◆ **YOUR ASSIGNMENT**
Carry on the article below about the present and future of barcodes, writing onward from the point where it ends.

◆ **TEXT BLOCK**
*** Block opens ***
The present and future of barcodes
février 04, 2020
By John Nachtrieb, Barcode-test LLC. Barcode quality trainer, consultant and testing service provider
Since their initial use in grocery checkout, barcodes are used in an amazingly broad range of uses, including:
- The full spectrum of consumer retail goods
- Manufacturing process tracking (WIP) of light and heavy equipment, vehicles, appliances, sub-assemblies and parts
- The movement of virtually everything in supply chains
- Access control of buildings, sports events, concerts and performance events, train, aircraft and cruise ship boarding, private parking lot or community access
- Coupons, gift cards, drivers licenses, package tracking, postal envelopes, census forms and packages
- Drug manufacturing and other ingredient-based operations
- Pharmaceutical and medical device security including anti-counterfeiting and freshness/expiry systems
- Asset tracking systems in businesses, schools, hospitals, etc. including tool room check-in/check-out
- Electronic records storage and retrieval
- Matching systems in packaging lines, drug dosing, postal fulfillment
- Asset and lifecycle tracking of business machines, medical equipment, industrial furniture, critical parts and assemblies such as engines, weapons, other systems and major sub-assemblies
- URL access and mobile data acquisition via marketing pieces using QR Code
DO YOU KNOW OF OTHER BARCODE APPLICATIONS?
How will barcodes be used in the future? Is there a future for barcodes? The demise of barcode technology is an old myth. However, the use of barcodes has expanded—not diminish. The above list of new and innovative uses is evidence of the continual expansion of barcode usage.
The AIM trade association and the AIDC 100 organization predict that barcode usage will continue for years. While other technologies, most notably RFID, have the ability to perform the similar functions, nothing so far matches the security, utility and the cost-effectiveness of barcodes. Furthermore, there is no pressing need to replace barcodes, which play nice with RFID and other automatic identification technologies. RFID will replace barcodes where it makes functional and financial sense, but barcodes will continue to do what they do best.
*** Block closes ***
◆ **EXTRACTED ENTRIES**
*** Block opens ***
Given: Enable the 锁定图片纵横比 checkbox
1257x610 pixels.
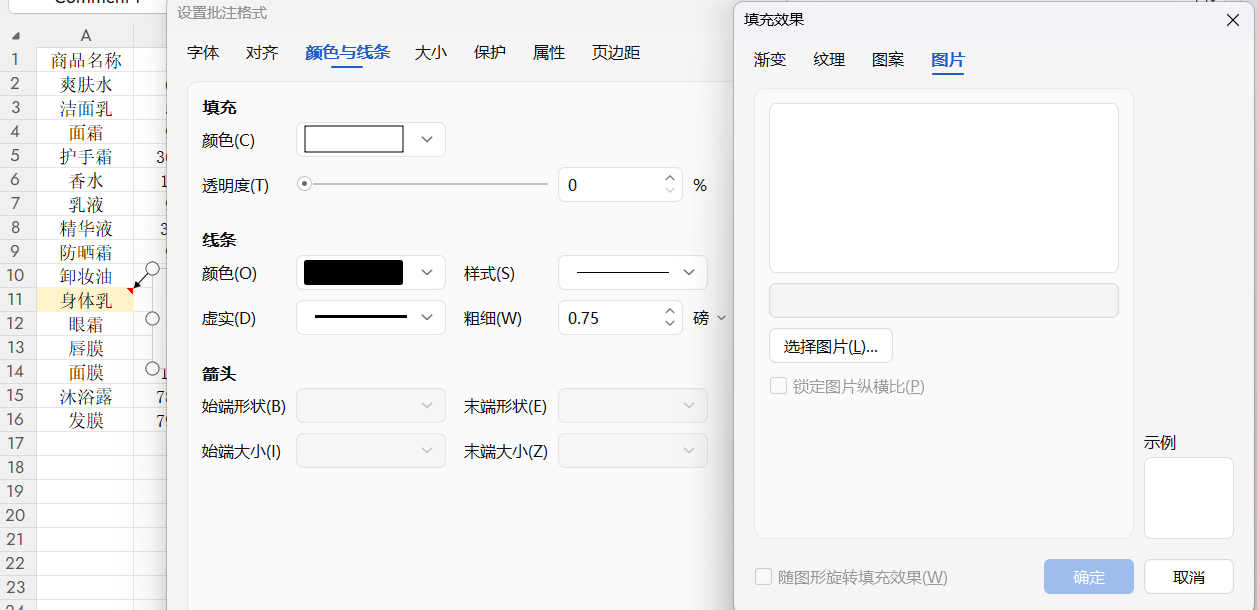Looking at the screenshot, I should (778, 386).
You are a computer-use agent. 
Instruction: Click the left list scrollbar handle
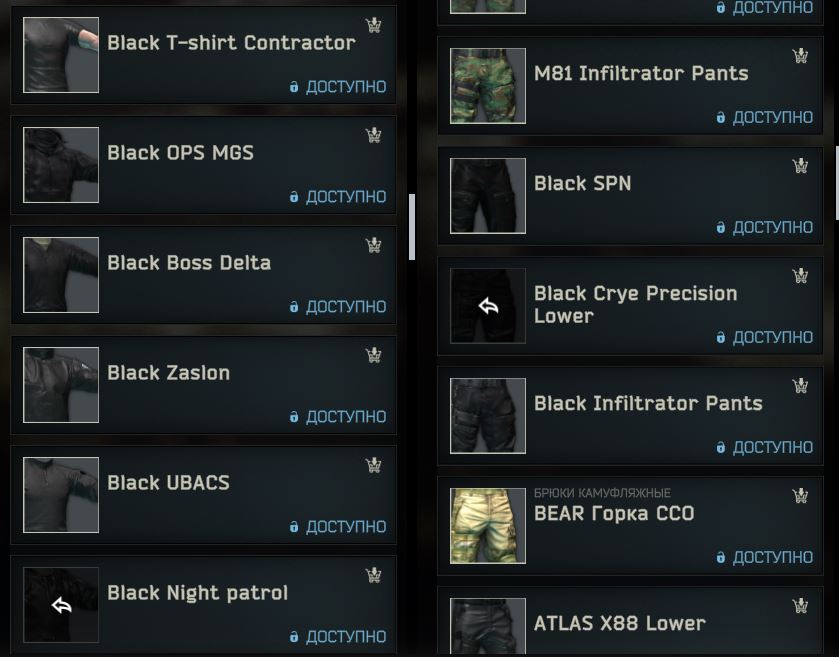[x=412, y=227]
*** Block closes ***
◆ **ANSWER SPACE**
Besides RFID, other technologies may also have roles to play alongside of barcodes. Vision and recognition systems are not likely to replace barcodes because they cannot identify individuals of the same generic type—for example, one banana from another. Nor can they distinguish expiration dates, batch or lot in case of a recall.
Electronic watermark systems such as Digimarc® and other covert marking systems, may replace visible barcoding as we know it. But they impose added cost for a special printing process and do not eliminate the time and handling required for line-of-sight scanning. Specially enabled scanners are also required.
RFID technology has been advancing. Printed electronics is showing lots of promise in making chipless RFID much less expensive. Not to be confused with printed circuit technology which is actually a subtractive, chemical etching process, printed electronics is an additive process, adding circuitry and multilayer components using special conductive and semi-conductive inks to a non-conductive substrate such as paper. How cheap can chipless RFID be? Probably not as cheap as a square inch of ink for a barcode.